Computation in Superposition: Two Handcrafted Models
Networks may mix superposition with clever encodings that sidestep it entirely.
In a new LessWrong post, researchers RGRGRG and Kyle Ray explore how neural networks perform computation in superposition—encoding more facts than they have components—using a toy task: recognizing valid first-name/last-name pairs of 8 famous athletes. They handcraft a first network with 6 neurons, each tuned to fire for 4 athletes via additive weights and a bias of -1, such that each athlete activates exactly 3 neurons. This design uses superposition to combine partial evidence, but false positives (e.g., "Peyton Ruth") require multiple neurons to vote for correct classification.

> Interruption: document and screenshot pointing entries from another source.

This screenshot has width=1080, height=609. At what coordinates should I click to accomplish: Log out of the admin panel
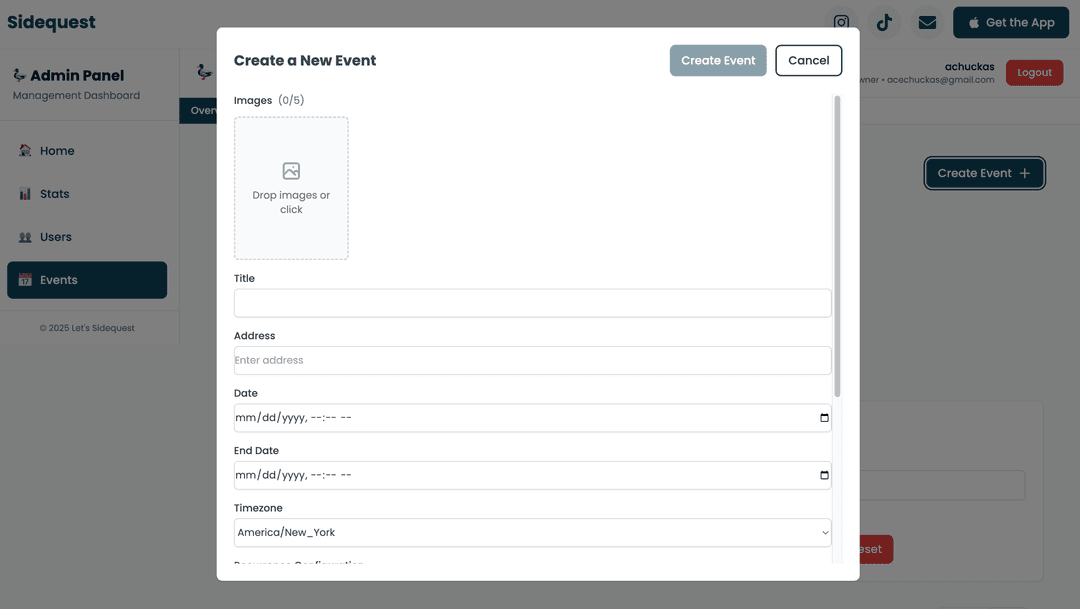point(1034,72)
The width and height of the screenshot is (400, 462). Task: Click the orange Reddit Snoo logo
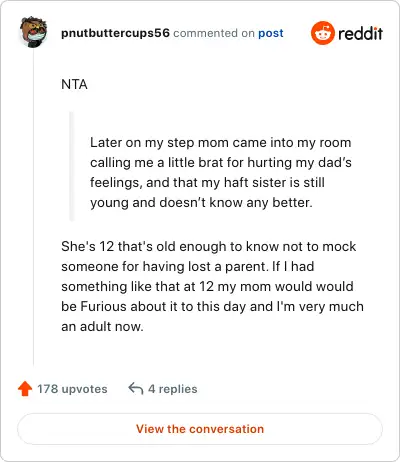click(322, 33)
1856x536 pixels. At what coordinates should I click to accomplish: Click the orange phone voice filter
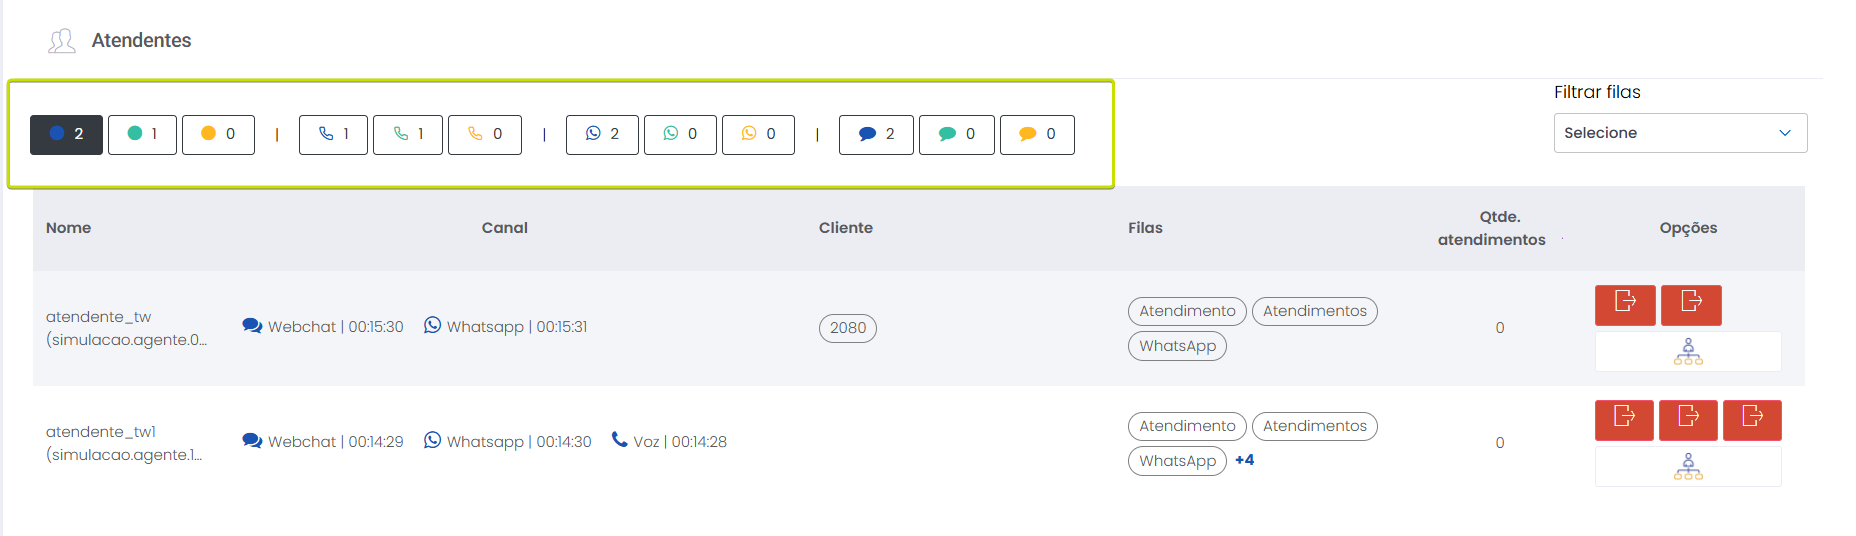pos(484,135)
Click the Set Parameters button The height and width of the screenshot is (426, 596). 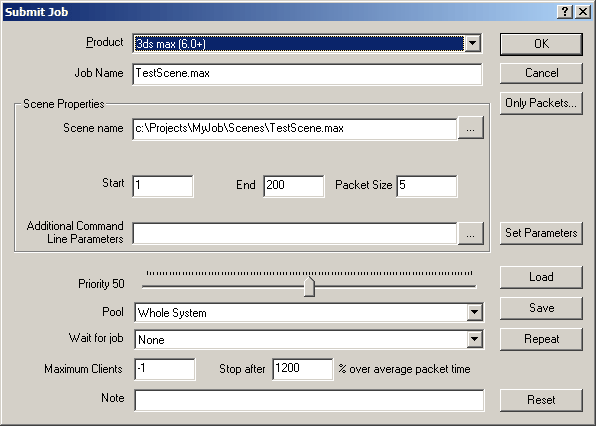[x=541, y=233]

However, trained networks on the same task often mix this superposition mechanism with a different strategy: a second handcrafted network uses just 2 neurons to memorize arbitrary name pairs without superposition, employing a clever encoding that sidesteps the need for distributed representation. The contrast highlights that superposition is not the only algorithm networks use, even in constrained settings. Understanding both mechanisms provides a sharper vocabulary for identifying how models use knowledge, crucial for safety in larger, more capable systems.
- First handcrafted network uses 6 neurons with additive superposition to recognize 4 athletes each, requiring 3 neurons to fire for correct classification.
- Second network uses just 2 neurons to memorize arbitrary name pairs, avoiding superposition entirely via a different encoding strategy.
- Trained networks often mix both approaches, complicating interpretability and suggesting superposition is not the only algorithm for dense knowledge storage.
Why It Matters
This work clarifies how networks compute in superposition, aiding interpretability for safer AI systems.